By encouraging openness between the Church and the scientific communities, we are not envisioning a disciplinary unity between theology and science like that which exists within a given scientific field or within theology proper. As dialogue and common searching continue, there will be growth towards mutual understanding and a gradual uncovering of common concerns which will provide the basis for further research and discussion. Exactly what form that will take must be left to the future. What is important, as we have already stressed, is that the dialogue should continue and grow in depth and scope. In the process we must overcome every regressive tendency to a unilateral reductionism, to fear, and to self-imposed isolation. What is critically important is that each discipline should continue to enrich, nourish and challenge the other to be more fully what it can be and to contribute to our vision of who we are and who we are becoming.

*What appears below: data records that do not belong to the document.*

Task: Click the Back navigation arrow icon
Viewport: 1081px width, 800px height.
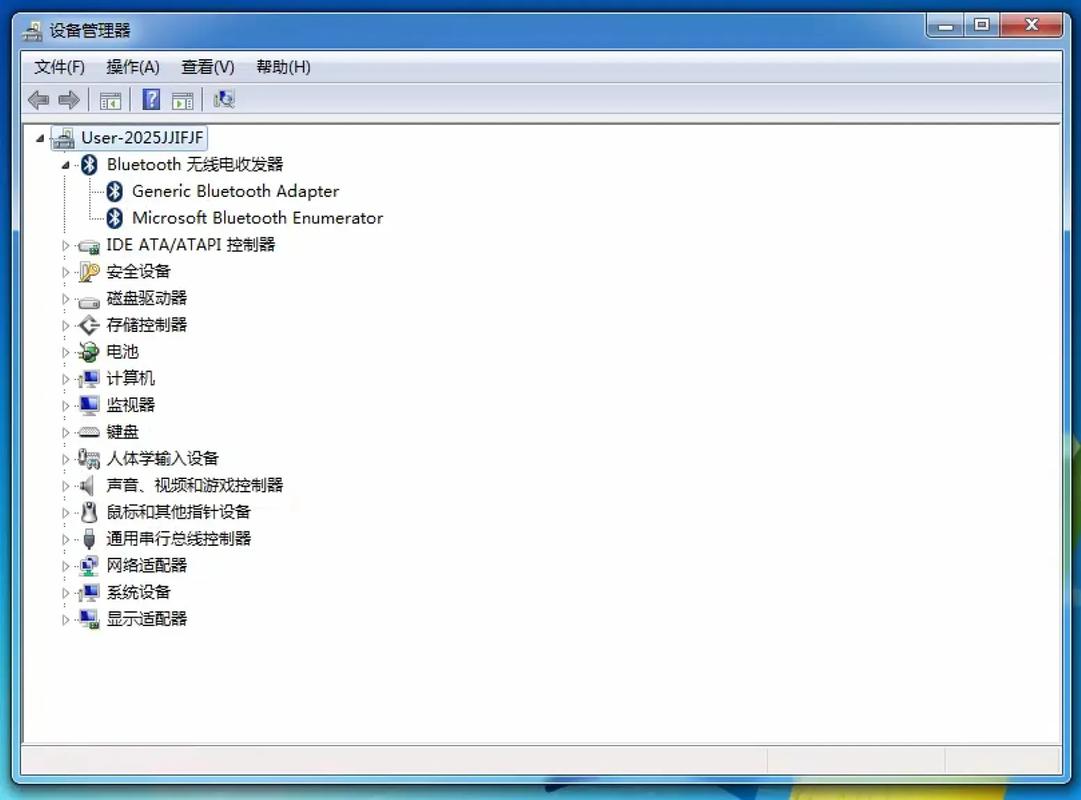Action: pos(38,99)
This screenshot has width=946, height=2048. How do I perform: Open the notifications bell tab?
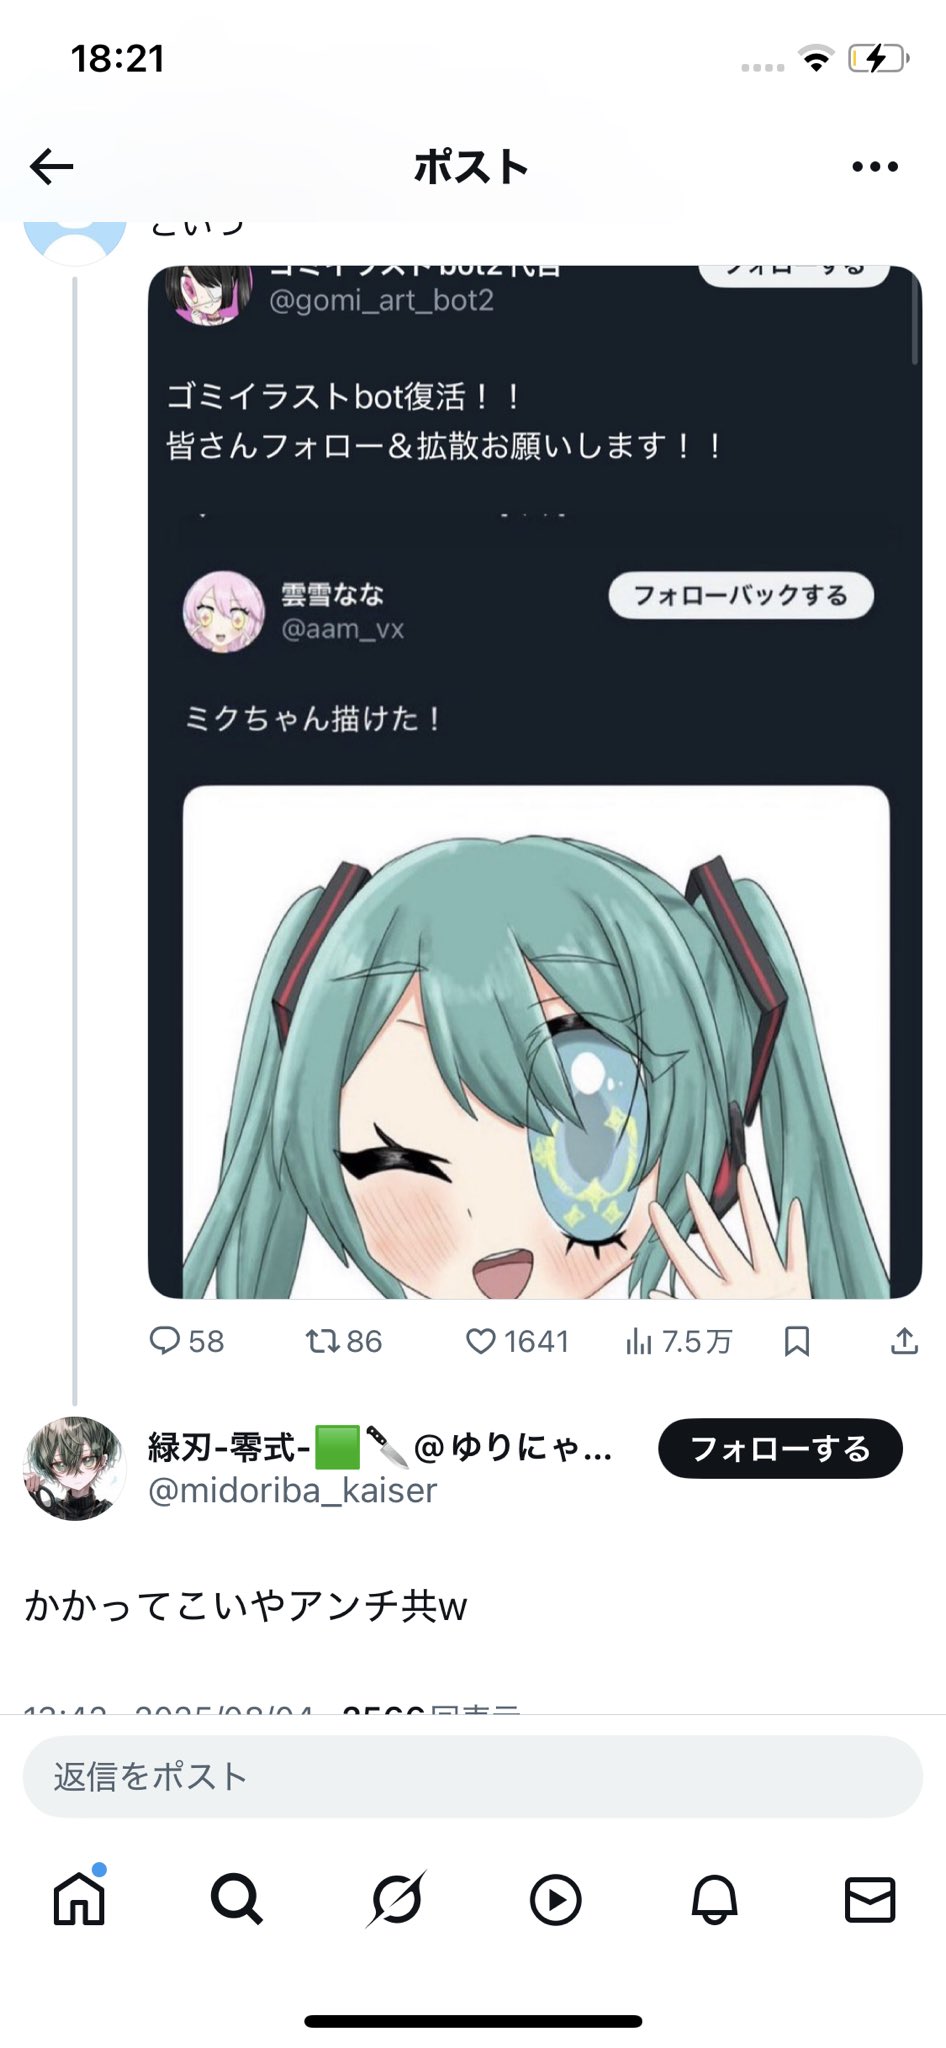click(714, 1899)
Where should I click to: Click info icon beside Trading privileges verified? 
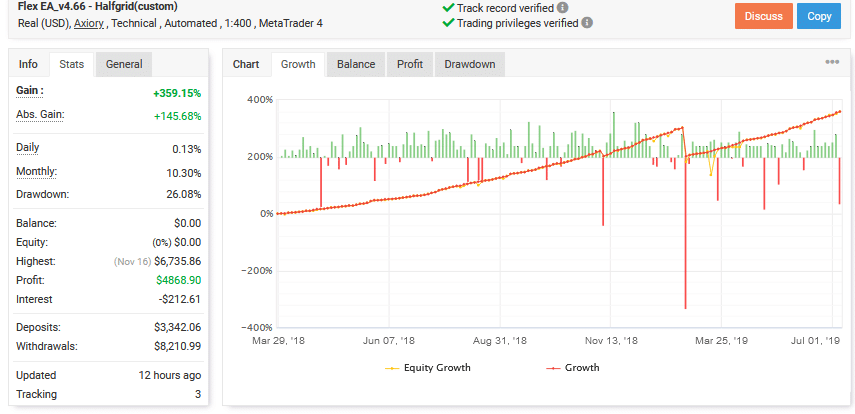[585, 22]
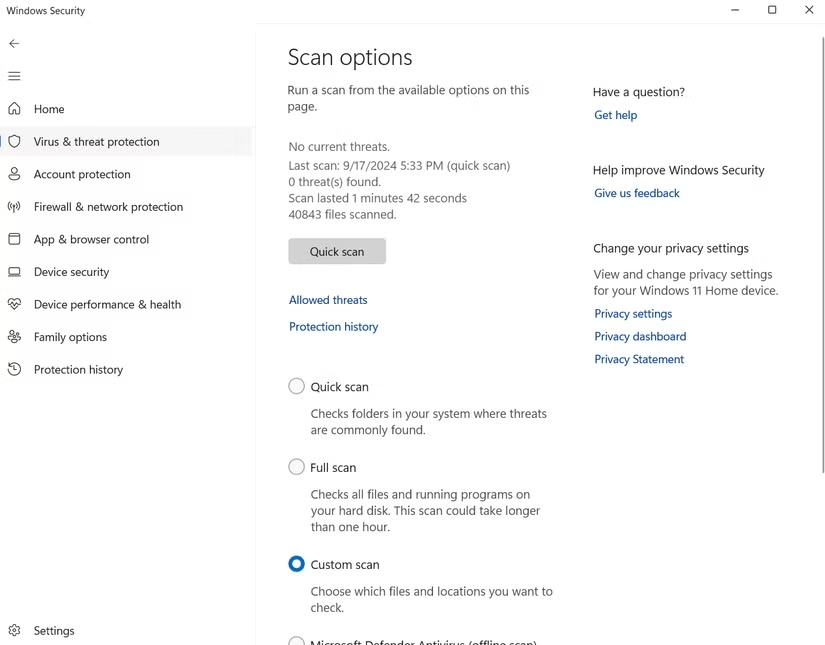This screenshot has height=645, width=825.
Task: Click Give us feedback
Action: 636,192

We might ask whether or not we are ready for this crucial endeavour. Is the community of world religions, including the Church, ready to enter into a more thorough-going dialogue with the scientific community, a dialogue in which the integrity of both religion and science is supported and the advance of each is fostered? Is the scientific community now prepared to open itself to Christianity, and indeed to all the great world religions, working with us all to build a culture that is more humane and in that way more divine? Do we dare to risk the honesty and the courage that this task demands? We must ask ourselves whether both science and religion will contribute to the integration of human culture or to its fragmentation. It is a single choice and it confronts us all.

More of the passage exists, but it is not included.